La palazzina di via Nuoro a Oliena

Palazzo di AREA a pezzi in via Nuoro: l’appello dei cittadini al comune di Oliena


OLIENA . Una situazione di grave pericolo e di insostenibile stallo burocratico viene subita da tempo dai residenti di via Nuoro, dove un intero stabile di edilizia popolare di proprietà di AREA (Azienda Regionale per l’Edilizia Abitativa) versa in condizioni strutturali critiche.

Il terrazzino e i crolli

Il terrazzino e i crolli

IL FATTO – “Tutto ha avuto inizio il 13 novembre 2025 – raccontano gli inquilini – quando un improvviso cedimento ha richiesto l’intervento d’urgenza dei vigili del fuoco del comando provinciale di Nuoro. Gli ufficiali del 118, dopo un accurato sopralluogo, hanno accertato una pericolosa caduta di calcinacci che minaccia l’incolumità pubblica e privata, procedendo immediatamente a sigillare le aree a rischio”.

Le lesioni al terrazzino

Le lesioni al terrazzino

Il verbale di diffida amministrativa emesso quel giorno parla chiaro: è stata disposta l’inibizione totale all’utilizzo del balcone fronte strada e di una porzione del cortile interno. Per gli inquilini, così, la quotidianità è diventata un incubo: “siamo impossibilitati persino a stendere i panni o a uscire all’aperto, vivono sotto la minaccia di sanzioni penali qualora dovessero violare i sigilli posti a tutela della loro stessa vita”. Nonostante la perizia tecnica indicasse la necessità di intervenire entro 45 giorni dall’accaduto, “a oltre tre mesi dal crollo – aggiungono – la situazione appare del tutto immobile con rimpalli di responsabilità tra il Comune e l’Ente proprietario”.

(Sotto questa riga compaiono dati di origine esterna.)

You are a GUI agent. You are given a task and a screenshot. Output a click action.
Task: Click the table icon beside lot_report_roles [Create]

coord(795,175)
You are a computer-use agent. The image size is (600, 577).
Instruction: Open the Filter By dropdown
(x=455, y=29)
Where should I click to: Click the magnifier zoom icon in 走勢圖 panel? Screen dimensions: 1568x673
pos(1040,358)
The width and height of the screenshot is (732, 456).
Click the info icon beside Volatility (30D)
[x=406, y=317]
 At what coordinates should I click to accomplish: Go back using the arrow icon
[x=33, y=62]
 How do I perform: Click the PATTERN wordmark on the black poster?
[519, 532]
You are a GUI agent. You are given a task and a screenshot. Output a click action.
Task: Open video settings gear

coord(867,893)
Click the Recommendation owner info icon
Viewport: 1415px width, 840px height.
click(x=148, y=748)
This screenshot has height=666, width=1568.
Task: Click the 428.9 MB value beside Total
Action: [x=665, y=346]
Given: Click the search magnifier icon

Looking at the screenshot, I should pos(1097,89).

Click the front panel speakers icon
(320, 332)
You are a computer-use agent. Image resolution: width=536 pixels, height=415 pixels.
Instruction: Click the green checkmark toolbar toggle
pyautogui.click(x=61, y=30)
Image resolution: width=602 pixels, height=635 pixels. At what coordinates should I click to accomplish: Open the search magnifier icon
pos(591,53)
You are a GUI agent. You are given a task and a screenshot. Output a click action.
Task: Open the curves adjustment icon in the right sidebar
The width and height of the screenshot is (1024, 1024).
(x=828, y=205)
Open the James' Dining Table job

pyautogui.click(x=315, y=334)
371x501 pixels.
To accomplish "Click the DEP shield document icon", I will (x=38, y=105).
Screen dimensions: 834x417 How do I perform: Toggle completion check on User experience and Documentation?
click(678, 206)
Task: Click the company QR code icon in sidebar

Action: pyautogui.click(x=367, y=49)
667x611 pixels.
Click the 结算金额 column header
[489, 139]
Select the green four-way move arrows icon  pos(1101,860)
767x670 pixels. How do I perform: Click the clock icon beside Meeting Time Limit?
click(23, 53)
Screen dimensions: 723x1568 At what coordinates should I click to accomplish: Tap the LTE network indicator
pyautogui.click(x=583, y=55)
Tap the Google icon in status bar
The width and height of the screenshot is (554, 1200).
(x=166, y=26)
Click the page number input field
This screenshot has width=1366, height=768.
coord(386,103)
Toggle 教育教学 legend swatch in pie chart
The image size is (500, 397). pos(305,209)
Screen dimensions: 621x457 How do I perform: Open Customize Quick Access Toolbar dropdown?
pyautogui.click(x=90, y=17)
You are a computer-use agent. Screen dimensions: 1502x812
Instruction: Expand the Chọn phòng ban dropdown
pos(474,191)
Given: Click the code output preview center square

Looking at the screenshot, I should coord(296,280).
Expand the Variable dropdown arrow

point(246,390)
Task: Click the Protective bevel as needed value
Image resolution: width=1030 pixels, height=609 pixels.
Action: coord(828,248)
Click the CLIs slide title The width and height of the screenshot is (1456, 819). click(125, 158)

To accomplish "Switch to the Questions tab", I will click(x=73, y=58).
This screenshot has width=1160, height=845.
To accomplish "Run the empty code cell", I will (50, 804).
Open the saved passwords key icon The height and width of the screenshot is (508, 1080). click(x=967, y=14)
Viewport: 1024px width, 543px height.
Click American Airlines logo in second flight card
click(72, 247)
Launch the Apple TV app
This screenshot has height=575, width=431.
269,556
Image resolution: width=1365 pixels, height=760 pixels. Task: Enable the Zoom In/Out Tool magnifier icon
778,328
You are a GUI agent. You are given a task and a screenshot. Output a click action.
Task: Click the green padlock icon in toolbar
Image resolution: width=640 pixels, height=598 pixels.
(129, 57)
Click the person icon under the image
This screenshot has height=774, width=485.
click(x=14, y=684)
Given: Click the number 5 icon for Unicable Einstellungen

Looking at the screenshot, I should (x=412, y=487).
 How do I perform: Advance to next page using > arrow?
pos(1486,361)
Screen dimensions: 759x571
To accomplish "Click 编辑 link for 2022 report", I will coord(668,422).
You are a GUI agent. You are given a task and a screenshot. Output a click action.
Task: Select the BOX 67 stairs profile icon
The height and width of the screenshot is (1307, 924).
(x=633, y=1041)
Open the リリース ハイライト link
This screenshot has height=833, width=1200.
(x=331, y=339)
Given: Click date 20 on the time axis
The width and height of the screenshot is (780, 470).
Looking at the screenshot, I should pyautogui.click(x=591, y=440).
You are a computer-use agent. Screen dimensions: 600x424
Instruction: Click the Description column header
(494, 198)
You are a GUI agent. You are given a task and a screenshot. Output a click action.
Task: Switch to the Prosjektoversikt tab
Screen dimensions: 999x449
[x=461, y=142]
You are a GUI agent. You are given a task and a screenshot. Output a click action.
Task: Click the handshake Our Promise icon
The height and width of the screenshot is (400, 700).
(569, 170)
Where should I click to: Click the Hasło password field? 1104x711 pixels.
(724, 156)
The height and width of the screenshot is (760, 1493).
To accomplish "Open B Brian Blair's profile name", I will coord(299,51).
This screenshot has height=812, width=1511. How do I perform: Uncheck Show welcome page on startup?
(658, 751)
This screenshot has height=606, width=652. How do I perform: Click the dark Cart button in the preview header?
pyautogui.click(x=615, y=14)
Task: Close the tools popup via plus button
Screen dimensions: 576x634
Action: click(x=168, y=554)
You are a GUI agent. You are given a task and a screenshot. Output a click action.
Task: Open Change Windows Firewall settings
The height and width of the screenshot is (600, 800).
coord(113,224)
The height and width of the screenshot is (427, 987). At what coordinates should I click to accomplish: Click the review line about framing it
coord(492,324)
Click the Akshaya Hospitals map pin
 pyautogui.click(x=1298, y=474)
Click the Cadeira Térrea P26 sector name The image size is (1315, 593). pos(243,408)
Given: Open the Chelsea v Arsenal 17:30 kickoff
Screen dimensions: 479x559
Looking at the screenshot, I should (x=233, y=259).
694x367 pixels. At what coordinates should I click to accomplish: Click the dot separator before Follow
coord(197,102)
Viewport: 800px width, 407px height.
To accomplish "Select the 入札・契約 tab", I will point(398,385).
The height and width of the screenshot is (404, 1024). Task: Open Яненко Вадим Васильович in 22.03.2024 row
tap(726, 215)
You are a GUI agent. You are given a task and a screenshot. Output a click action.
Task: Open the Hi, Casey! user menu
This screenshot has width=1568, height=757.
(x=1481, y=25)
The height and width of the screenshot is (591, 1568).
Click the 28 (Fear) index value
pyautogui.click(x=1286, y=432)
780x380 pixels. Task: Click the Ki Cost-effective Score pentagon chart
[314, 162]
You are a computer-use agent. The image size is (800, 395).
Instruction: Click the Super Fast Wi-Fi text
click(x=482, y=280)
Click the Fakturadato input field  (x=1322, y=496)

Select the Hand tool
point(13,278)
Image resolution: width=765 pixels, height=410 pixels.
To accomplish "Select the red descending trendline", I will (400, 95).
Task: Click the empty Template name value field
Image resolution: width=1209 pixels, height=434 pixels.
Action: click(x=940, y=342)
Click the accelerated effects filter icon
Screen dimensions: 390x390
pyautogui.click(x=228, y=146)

Struttura fatiscente a Oliena

Struttura fatiscente a Oliena

Gli inquilini (nove in tutto, tra cui una persona disabile) denunciano il silenzio assordante del comune di Oliena, che non avrebbe ancora intrapreso le azioni necessarie per costringere la proprietà ai lavori di ripristino o per intervenire in via sostitutiva. Il paradosso è evidente: da una parte un atto ufficiale del Ministero dell’Interno che certifica l’imminente pericolo di crollo, dall’altra una macchina amministrativa che sembra non voler procedere con le dovute ordinanze di messa in sicurezza. I residenti, intanto, non sono più disposti a subire in silenzio una situazione ormai insostenibile e chiedono risposte certe per evitare che l’edificio continui a sgretolarsi, mettendo a rischio non solo chi vi abita, ma chiunque si trovi a transitare in quella zona.